*** Opening of Working data ***

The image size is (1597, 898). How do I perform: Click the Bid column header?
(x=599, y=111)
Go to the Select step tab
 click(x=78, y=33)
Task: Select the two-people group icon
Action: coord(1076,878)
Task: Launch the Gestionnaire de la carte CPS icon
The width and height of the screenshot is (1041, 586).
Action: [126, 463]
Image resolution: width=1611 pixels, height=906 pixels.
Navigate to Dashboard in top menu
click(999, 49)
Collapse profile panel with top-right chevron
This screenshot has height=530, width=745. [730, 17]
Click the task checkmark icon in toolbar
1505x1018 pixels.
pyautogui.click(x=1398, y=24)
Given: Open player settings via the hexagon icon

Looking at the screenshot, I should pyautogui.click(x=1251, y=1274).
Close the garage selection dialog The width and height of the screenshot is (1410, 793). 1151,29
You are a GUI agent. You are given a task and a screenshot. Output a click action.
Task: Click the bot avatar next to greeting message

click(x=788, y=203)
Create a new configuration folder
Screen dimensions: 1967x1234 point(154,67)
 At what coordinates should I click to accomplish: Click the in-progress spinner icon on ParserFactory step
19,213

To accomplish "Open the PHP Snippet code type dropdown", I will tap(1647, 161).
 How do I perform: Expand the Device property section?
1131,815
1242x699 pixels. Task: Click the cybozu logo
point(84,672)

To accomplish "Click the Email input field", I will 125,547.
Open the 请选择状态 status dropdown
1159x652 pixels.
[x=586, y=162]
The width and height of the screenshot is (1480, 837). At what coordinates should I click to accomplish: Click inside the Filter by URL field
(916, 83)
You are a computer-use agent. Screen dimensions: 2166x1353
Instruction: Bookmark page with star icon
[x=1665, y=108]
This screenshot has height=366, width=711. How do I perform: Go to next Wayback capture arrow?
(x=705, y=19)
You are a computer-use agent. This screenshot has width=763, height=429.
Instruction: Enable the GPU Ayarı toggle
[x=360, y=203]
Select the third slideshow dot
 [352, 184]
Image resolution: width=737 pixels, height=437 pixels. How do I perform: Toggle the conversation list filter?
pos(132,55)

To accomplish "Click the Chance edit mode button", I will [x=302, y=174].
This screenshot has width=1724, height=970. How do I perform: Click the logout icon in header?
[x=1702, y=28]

*** Close of Working data ***

§ Activity:
Set down exactly what runs from the line containing "Image resolution: width=737" through the last line above, both lines included.

§ Task output:
Image resolution: width=737 pixels, height=437 pixels. How do I perform: Toggle the conversation list filter?
pos(132,55)

To accomplish "Click the Chance edit mode button", I will [x=302, y=174].
This screenshot has width=1724, height=970. How do I perform: Click the logout icon in header?
[x=1702, y=28]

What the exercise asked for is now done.